L. M.: São normalmente os adolescentes e as pessoas que entram numa idade avançada que escrevem diários. Os adultos entre os vinte e os cinquenta não costumam escrever. Porque será?

F. A.: Creio que já respondi, parcialmente. A adolescência é (ou era) por natureza sonhadora, delineadora de um futuro. Vão acontecendo coisas e os adolescentes, os mais indagadores, procuram dar respostas. Depois é o encanto destes segredos pessoais que lisonjeiam o ego. Esses diários da adolescência ficam, em geral, na gaveta, vindo mais tarde a ser rasgados ou guardados como recordação. Quando é já o diário da maturidade avançada, os cabelos embranquecidos, uma vida vivida, experimentada, aí então já se trata de um caso mais sério. Funciona como memorial: a necessidade de buscar no passado alguma consolação que o presente não dá. O prazer e a aventura de ter sido jovem. Os casos de amor, os amigos que se perderam. É um manancial sem limites.

L. M.: O seu diário dos vinte anos serviu-lhe como experiência de escritor futuro?

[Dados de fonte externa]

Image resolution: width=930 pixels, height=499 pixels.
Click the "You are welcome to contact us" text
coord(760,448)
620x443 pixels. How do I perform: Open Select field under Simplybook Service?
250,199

F. A.: Não direi tanto. Percebo a sua perplexidade, a sua necessidade de ir buscar o substrato, uma explicação que justifique o aparecimento, digamos, "súbito", de um diário na velhice. Vendo bem, não será (não é) caso único. É bom que lhe diga que nunca deixei de escrever nos jornais locais, em revistas (Insulana, Atlântida, e assim). Tenho mesmo uma colaboração razoavelmente longa no já citado Diário dos Açores (intitulada "Cartas para o Nosso Tempo"), que corresponde a um determinado período da minha vida e da minha maneira de pensar a vida. Portanto... Mas você, Leon Machado, é exigente. Não se contenta. Quer fundamento mais sólido e convincente que justifique o diário dos cinquenta. Pois alevá!

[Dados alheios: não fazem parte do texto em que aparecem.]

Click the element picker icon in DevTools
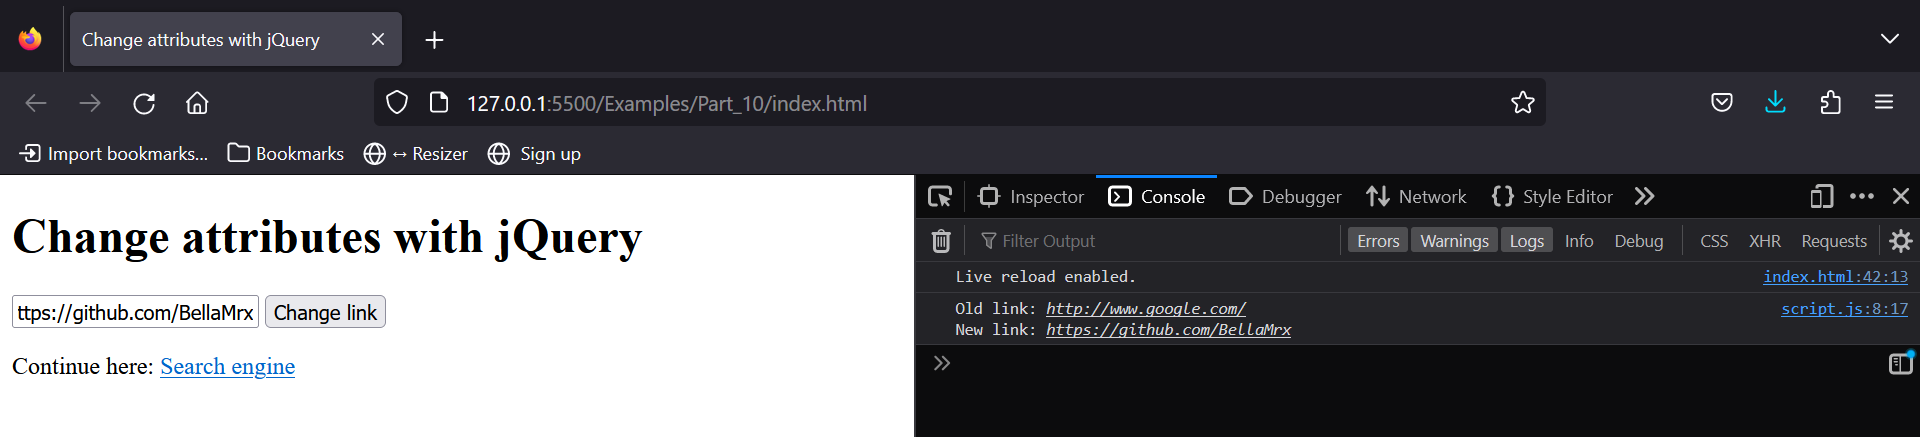 click(939, 197)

L. M.: Se não tivesse nascido nos Açores, teria escrito o diário? Até que ponto as ilhas terão influído nisso?

F. A.: Não é fácil responder. Podemos relembrar o que já está dito e redito e que se considera como factores favoráveis à escrita de vários géneros (desde a poesia à ficção). Refiro-me à paisagem, à distância, ao tempo triste que muitas vezes nos fustiga com temporais desmedidos – não falando nos muito citados terramotos e vulcões que, se não acontecem (estes últimos), felizmente durante vidas inteiras, estão lá para nos consumir.

L. M.: E no entanto nos Açores há apenas um diarista.

F. A.: Assim se diz. E agora à primeira vista, quase deu cabo da minha argumentação. Todavia, é necessário que se diga, se existe em princípio e apenas este diário publicado, a verdade é que não falta a poesia, o conto, a novela, o romance, na nossa história literária.

L. M.: Por que razão não há uma tradição diarística nos Açores?

F. A.: Nos Açores, a diarística foi substituída pela poesia confessional, que é uma forma mais "aceitável" de confissão. Na poesia, mesmo quando o poeta se confessa, não escandaliza ninguém. Porque é próprio da poesia aquela linguagem. Não choca ninguém. O diário, pelo contrário, corre o risco de ser uma confissão pública considerada ousada, menos tolerada, por ser escrito em prosa (sabendo todavia que o diarista que se preza não é, necessariamente, obrigado a nenhuma sangria desatada). A "confissão" pública é sempre perturbadora, sobretudo para quem habita num ambiente circunscrito, como é o nosso aqui, uma cidade pequena, onde toda a gente vigia toda a gente.

L. M.: Poderemos dizer que o Armando Côrtes-Rodrigues seria um dos poucos autores açorianos que poderia ter escrito um diário?

F. A.: Ele escreveu uma série de crónicas (Voz de Longe, em dois volumes) que comungam de certo modo do diarismo: a evocação da infância, o passado da ilha, a lembrança do povo com quem se deu intimamente. Enfim, uma série de considerações de natureza memorialista. Porém, acho que não chega a realizar nenhum verdadeiro diário.

L. M.: O Armando Côrtes-Rodrigues terá sido uma espécie de antecessor do Fernando Aires?

F. A.: Gostava muito de ter tido essa honrosa presença como antecessor. Mas penso que a não posso evocar. Faça essa pergunta ao Onésimo ou ao Eduíno de Jesus. Pergunte ainda ao Vamberto.

L. M.: Continua a escrever o diário?

F. A.: O diário é como um vício. Um vício bom. Pelo menos dele não se morre.